My curiosity, leavened with my chronic feeling of isolation in my chosen
avocation, pushed through the objections.
I looked for the next sidewalk access curb and turned my bike around.
Today was Sunday afternoon.
My good customer, Theresa from Kentucky, had messaged me through WeChat
last Monday, the day after my first Sunday Brunch at the new and unfinished
larger shop I had rented, next door to the bakery. The Brunch had been a marathon push, up at 4
a.m. and running full bore until late afternoon. I remember only this about Monday: I was brain dead and physically
exhausted.
A few days ago on Wednesday morning Randy came to the bakery. As his coffee was brewing he was
chatting. He said that Theresa would be
coming, and he was eager to talk with her about his idea for a tourist magazine
or ezine for Changzhou. Still, nothing
clicked in my brain.
Theresa arrived, and she and Randy sat at the table
outside. I made her a cup of coffee, and
let them talk as I went about my business.
I was able to join them for a short time. Theresa opened her web page, Tguide.org, on
her smart phone. It was slick, professional layout, interesting articles. I listened to them discussing things, like content,
distribution, calcitrant self-proclaimed writers. From my seat at the outdoor table I noticed a
figure walking away from the glass elevator, and thought I recognized
Rich. He is the American at the
Information Technology College who took my baby, kitten Spock. I called out to him, and he joined us.

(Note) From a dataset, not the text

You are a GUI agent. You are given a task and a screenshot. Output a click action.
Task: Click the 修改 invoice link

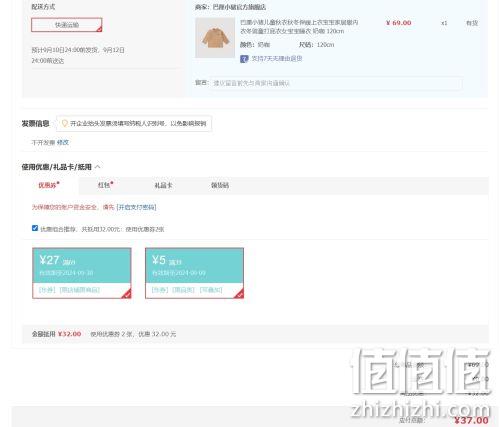coord(63,142)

He is that kind of guy, that if he isn’t buying anything he
feels guilty just dropping in. I hate
that. Rich is a tall guy well
padded. Prior to coming to China he
spent a number of years in New Jersey.
He wears his hair short except at the forehead, where he lets it grow
long. It would fall over his eyes except
that he combs it up, and it drops to the side of his forehead like an exhausted
spring. While he talks he has a habit of
pulling on a strand, alternately tugging it and winding it between fingers. The summer heat is rough on him, so as he
stood at the table talking with his characteristic lisp, his skin
glistened. Occasionally he ran a thumb
over his forehead and flicked away the accumulated sweat.
We shared with him the topic of our discussion, writing and
publishing on line. It was then that we
all discovered he was a published author of at least one novel in the horror
genre, and travel articles in ezines. He
pulled up his blog on his smart phone to show us, and it was packed with
reflections on his experiences with life in China.

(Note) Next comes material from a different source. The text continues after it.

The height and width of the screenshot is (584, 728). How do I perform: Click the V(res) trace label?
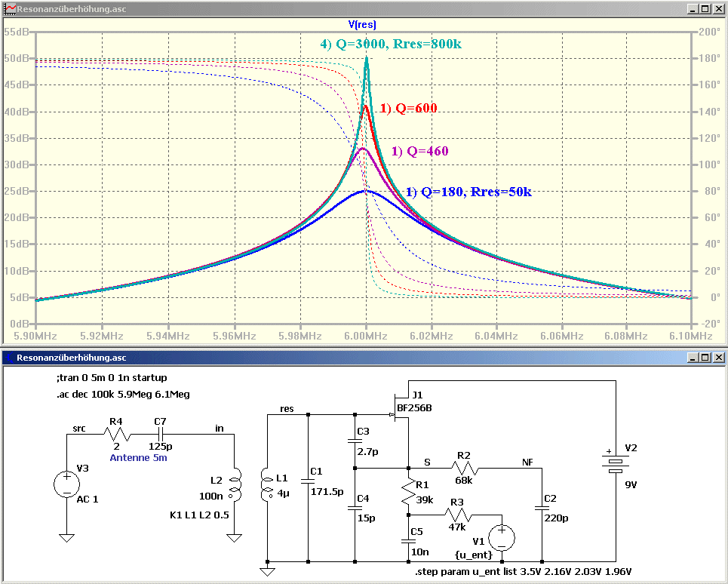click(x=362, y=25)
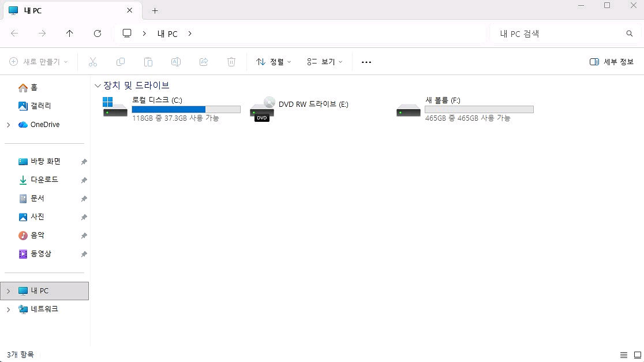Open the back navigation button
Screen dimensions: 644x362
coord(14,33)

Theresa and Rich exchanged phone numbers, and then he
left. The next day I was delighted to
see that he had contributed an article to Theresa. He also posted it to the Ex Pat FB page.
As the conversations wound around, encompassing many topics,
it kept returning back to the main stuck point.
Publications in China are tightly controlled by the government. Theresa’s web page cannot go online until she
has a publishing license. This is a huge
obstacle. They each knew someone who had
currently or in the past such a license, and speculated whether or not these
people could be as an umbrella for this Tguide.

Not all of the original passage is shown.